● Exercise prompt
Add 4 to every coordinate in the answers, then write out again the part that opens with the line containing "Viewport: 1000px width, 456px" and runs through the end of the records, keeping the requests in.

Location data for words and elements
============

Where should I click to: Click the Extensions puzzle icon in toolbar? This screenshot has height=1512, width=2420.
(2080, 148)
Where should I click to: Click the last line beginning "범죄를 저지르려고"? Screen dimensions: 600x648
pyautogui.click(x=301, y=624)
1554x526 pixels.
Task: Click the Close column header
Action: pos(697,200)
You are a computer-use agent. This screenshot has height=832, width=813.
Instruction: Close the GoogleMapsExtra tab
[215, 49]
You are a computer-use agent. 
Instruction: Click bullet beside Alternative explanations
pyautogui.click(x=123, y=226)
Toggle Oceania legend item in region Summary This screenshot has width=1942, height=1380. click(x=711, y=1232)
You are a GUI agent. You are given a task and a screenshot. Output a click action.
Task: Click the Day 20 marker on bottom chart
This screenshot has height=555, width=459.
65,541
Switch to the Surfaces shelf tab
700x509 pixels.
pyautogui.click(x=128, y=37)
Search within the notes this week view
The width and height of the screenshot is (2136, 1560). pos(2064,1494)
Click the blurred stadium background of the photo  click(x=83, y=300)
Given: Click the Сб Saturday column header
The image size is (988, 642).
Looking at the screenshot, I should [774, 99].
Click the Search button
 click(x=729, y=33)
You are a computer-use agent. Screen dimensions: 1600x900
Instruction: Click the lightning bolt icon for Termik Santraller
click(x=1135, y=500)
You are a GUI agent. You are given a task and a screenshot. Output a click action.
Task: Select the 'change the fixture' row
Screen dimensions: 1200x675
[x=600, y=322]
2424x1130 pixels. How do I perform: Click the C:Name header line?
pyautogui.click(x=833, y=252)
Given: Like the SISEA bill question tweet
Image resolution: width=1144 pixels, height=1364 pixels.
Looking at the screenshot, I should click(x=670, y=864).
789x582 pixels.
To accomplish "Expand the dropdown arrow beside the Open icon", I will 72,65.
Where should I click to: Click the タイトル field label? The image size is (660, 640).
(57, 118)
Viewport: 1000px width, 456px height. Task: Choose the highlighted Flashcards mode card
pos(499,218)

============

● Expected output
Viewport: 1000px width, 456px height. Task: Choose the highlighted Flashcards mode card
pos(503,222)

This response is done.